PAGE TEXT:

This method is used to look inside body cavities and see what is causing problems. In gynaecological laparoscopy, the surgeon inserts a hollow tube (which is equipped with lights and lenses) into the abdomen through a small incision (about 1 cm) near the navel. Some gas, usually carbon dioxide, is put into the abdominal cavity through the laparoscope to distend the abdomen. This makes the intestines fall back from the abdominal wall so that the reproductive organs and pelvic cavity can be seen clearly.
Biopsy of tissues and some procedures such as dividing adhesions and tubal sterilisation may be performed during laparoscopy. If anything is done in addition to inspecting the pelvis, a second tube through which instruments can be passed is inserted through a small incision near the pubic hairline.
Laparoscopy is done in an operating theatre with general anaesthetic. If the examination is done early in the day you can usually go home in the evening; sometimes you may need to stay a night or two in hospital. There are usually few after-effects: just some drowsiness from the anaesthetic and perhaps a bloated, uncomfortable feeling in the abdomen for a day or two.
This is an exploratory surgical procedure; the abdomen is opened so that organs can be directly inspected for signs of disorder or disease. Laparotomy is performed less often now that we have diagnostic aids such as ultrasound and CAT scans. Gynaecological laparotomy has to some extent been replaced by laparoscopy, but if a problem needing surgical removal is suspected (such as ectopic pregnancy or complications with an ovarian cyst), laparotomy is usually done.
A tube similar to a laparoscope is inserted through the cervix into the uterine cavity so that the surface of the endometnum can be inspected. Hysteroscopy is usually part of the investigation into the cause of abnormal uterine bleeding.
Techniques have now been developed that enable most or all of the endometrium to be removed or destroyed through the hysteroscope, using diathermy or laser. This is called endometrial ablation, a procedure that may in the future replace hysterectomy as a way of treating bleeding problems that can’t be otherwise corrected.
This X-ray examination of the interior of the uterus and fallopian tubes detects any abnormalities in their cavities. A narrow catheter is inserted through the vagina into the cervical canal. Radio-opaque dye is injected through the catheter into the uterus and an X-ray is taken to capture the outline of its cavity. If the tubes are not blocked, the dye passes freely through them and spills out into the peritoneal cavity. More pictures are taken as the dye flows through the tubes so that the location and extent of any blockage can be studied. The procedure takes 10-20 minutes and may cause some uterine cramps, and occasionally pain is felt at the shoulder tip.

PROVIDED RECORDS:
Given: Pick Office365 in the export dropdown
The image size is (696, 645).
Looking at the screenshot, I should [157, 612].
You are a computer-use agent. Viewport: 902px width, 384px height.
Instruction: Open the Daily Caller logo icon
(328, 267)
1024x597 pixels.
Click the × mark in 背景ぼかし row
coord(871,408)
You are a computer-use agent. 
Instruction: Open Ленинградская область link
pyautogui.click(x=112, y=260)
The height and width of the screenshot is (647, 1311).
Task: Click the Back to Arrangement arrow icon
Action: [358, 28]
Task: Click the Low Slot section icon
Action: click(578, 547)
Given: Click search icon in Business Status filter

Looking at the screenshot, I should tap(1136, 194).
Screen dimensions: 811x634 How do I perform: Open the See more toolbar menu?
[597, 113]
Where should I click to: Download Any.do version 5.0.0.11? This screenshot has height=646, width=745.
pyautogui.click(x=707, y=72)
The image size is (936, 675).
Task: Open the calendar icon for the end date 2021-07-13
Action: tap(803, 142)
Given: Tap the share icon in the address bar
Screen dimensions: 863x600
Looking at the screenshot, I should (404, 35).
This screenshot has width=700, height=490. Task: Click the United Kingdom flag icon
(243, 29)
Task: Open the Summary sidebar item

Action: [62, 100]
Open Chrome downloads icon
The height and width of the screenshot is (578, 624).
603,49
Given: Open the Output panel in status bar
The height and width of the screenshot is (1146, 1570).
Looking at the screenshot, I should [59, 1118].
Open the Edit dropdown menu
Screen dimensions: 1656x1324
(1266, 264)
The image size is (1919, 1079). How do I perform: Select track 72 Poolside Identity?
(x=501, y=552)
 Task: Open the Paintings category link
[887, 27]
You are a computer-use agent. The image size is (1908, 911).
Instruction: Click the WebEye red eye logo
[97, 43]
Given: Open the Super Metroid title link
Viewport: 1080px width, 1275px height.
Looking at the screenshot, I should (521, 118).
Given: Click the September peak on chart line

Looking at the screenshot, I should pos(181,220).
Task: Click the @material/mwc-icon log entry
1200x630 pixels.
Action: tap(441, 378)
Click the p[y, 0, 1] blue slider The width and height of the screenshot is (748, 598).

WORK TO BE COMPLETED: Could you repeat the passage on gynecological procedures between "A tube similar" and "be otherwise corrected.", inclusive, swapping "diathermy" for "electrocautery"?

ANSWER:
A tube similar to a laparoscope is inserted through the cervix into the uterine cavity so that the surface of the endometnum can be inspected. Hysteroscopy is usually part of the investigation into the cause of abnormal uterine bleeding.
Techniques have now been developed that enable most or all of the endometrium to be removed or destroyed through the hysteroscope, using electrocautery or laser. This is called endometrial ablation, a procedure that may in the future replace hysterectomy as a way of treating bleeding problems that can’t be otherwise corrected.